Matthew 6:33 (Common English Bible)

            I don’t find many sermons today on the sovereignty of God, that five dollar word that simply asks, “Who is God?” It is an important question. As any good question will do, the question gives birth to a host of other questions: Who owns the earth? Who rules our hearts? To whom does our first allegiance belong? These are the urgent questions for our day. They are the questions that frame the political, economic and ethical conversations we are drawn into on a regular basis. I am, therefore, grateful that the other day I discovered a gem among my library, a sermon by J. Wallace Hamilton: “Who Goes There?”[i] Though it was preached sometime in the 1950’s, it retains a crisp and clear presentation of that great question and solicits our faithful response. 

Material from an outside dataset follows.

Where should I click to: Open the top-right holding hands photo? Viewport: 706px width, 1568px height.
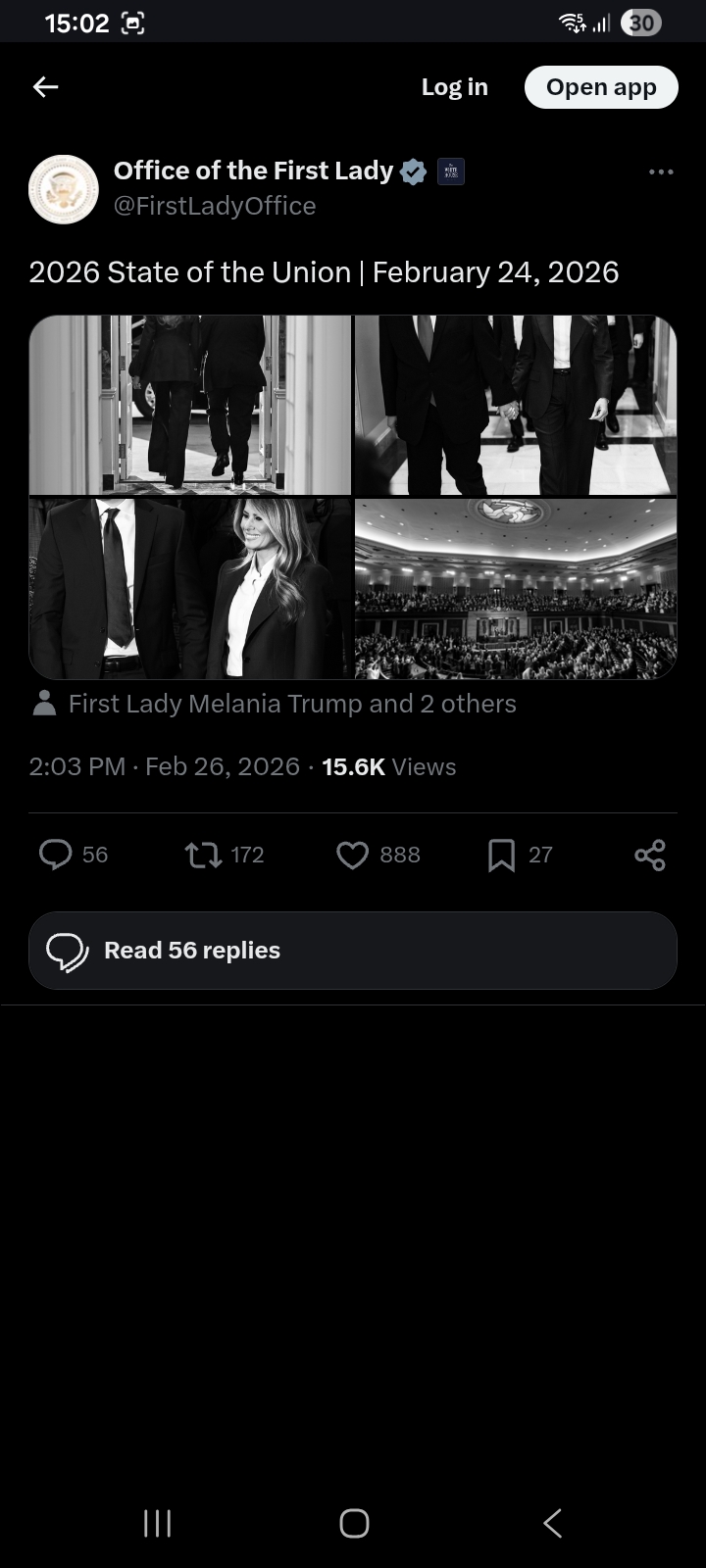tap(516, 405)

            Wallace offers a persuasive argument that there is present today a practical atheism in our nation, a denial of placing God and God’s purposes first in our lives. Some will announce a conviction, “nation first,” while other voices will clamor, “team first” or “family first.” What about God? The first step for addressing the unsettledness of our nation, suggests Wallace, is spiritual; returning God to the center of our lives. The way we think and the values that shape our lives are rooted and nourished by the gods to which we give our lives. And nothing will end well for us, or as a nation, until we get the center right. Every loyalty will disappoint us until we give our highest loyalty to God.

            What this means in terms of practical action reaches into every area of our lives. There must be a resolve against the segmentation of our lives; the separation of business, family and the religious dimension. Some years ago, a politician spoke rather harshly about some political comments made by the Pope, arguing that the he should leave politics to the politicians. If the Pope is representative of God’s claims and purposes in the world, there is no area that is off-limits, especially politics. With God at the center, our responsibility is to answer every question as it arises on the basis of God’s sovereignty; on the basis of what God would have us do.

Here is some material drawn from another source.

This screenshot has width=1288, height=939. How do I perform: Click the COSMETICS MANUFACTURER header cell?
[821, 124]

            Among the great sins is the notion that the world is ours; that we are free to do with the world what we will. That notion simply doesn’t square with scripture. The world isn’t ours to serve our needs and do with as we please. That is the great lie that stands in the way of an authentic embrace of the sovereignty of God. Who owns the earth? That answer all depends upon the god that is at the center. The question of God’s sovereignty eventually comes home to each of us. To place God at the center may require a new mind and a new birth. But for those who return God to the center, it is a tremendous experience.

Joy,        
           



[i] J. Wallace Hamilton, “The Sovereignty of God,” Who Goes There: What and Where Is God? (Westwood, New Jersey: Fleming H. Revell Company, MCMLVIII), p. 35-47.